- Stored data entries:
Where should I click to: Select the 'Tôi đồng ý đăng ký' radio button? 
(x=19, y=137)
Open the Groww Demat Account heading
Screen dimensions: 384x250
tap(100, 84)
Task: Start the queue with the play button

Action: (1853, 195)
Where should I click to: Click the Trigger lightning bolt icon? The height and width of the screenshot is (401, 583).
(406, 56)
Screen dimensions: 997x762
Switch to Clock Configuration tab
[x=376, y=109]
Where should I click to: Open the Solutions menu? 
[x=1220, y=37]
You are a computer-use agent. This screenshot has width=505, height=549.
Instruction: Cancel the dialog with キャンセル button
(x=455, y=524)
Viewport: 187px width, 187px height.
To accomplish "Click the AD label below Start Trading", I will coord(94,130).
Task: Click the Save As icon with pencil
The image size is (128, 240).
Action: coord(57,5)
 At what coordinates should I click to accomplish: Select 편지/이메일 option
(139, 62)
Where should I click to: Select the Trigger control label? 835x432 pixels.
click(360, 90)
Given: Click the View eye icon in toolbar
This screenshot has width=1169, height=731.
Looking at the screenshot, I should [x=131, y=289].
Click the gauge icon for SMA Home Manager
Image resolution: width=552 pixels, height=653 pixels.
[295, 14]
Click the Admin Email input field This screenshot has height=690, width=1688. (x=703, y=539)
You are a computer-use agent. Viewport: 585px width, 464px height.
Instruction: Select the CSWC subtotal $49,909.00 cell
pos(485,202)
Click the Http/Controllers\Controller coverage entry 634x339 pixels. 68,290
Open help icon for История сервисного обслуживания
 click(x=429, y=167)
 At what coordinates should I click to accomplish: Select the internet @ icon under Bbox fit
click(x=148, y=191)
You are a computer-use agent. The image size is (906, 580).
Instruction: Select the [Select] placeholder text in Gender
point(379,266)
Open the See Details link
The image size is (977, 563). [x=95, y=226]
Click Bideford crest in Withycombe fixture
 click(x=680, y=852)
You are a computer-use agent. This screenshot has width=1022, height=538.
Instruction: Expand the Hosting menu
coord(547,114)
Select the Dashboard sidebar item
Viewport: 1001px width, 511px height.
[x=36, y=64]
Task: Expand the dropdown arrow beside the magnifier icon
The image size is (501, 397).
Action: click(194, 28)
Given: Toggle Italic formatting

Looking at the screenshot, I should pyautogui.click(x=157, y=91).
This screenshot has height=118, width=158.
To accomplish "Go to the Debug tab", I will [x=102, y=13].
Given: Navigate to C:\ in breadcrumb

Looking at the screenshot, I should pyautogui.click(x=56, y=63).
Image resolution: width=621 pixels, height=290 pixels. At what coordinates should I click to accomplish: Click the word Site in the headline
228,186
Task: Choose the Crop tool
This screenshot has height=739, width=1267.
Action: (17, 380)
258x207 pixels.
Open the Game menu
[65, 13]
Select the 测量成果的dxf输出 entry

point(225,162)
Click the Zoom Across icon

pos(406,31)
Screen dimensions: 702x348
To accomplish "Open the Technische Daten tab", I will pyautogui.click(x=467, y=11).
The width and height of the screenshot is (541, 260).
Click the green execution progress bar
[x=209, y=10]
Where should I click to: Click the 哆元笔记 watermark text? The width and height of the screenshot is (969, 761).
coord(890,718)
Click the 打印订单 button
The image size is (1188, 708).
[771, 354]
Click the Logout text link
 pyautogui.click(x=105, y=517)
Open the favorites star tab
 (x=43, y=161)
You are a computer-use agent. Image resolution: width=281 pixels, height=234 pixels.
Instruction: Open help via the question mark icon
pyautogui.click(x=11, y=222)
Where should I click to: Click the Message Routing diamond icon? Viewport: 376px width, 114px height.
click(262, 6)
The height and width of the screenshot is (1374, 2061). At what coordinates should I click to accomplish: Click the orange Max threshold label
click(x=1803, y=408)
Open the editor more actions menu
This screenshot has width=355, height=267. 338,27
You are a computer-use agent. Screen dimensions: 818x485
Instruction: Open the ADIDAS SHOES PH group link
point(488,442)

- Task to carry out: Beginning with the line that has "Click the Logout text link", set down every line of the entries above through the final one, unchanged.

- Response to this task:
Click the Logout text link
 pyautogui.click(x=105, y=517)
Open the favorites star tab
 (x=43, y=161)
You are a computer-use agent. Image resolution: width=281 pixels, height=234 pixels.
Instruction: Open help via the question mark icon
pyautogui.click(x=11, y=222)
Where should I click to: Click the Message Routing diamond icon? Viewport: 376px width, 114px height.
click(262, 6)
The height and width of the screenshot is (1374, 2061). At what coordinates should I click to accomplish: Click the orange Max threshold label
click(x=1803, y=408)
Open the editor more actions menu
This screenshot has width=355, height=267. 338,27
You are a computer-use agent. Screen dimensions: 818x485
Instruction: Open the ADIDAS SHOES PH group link
point(488,442)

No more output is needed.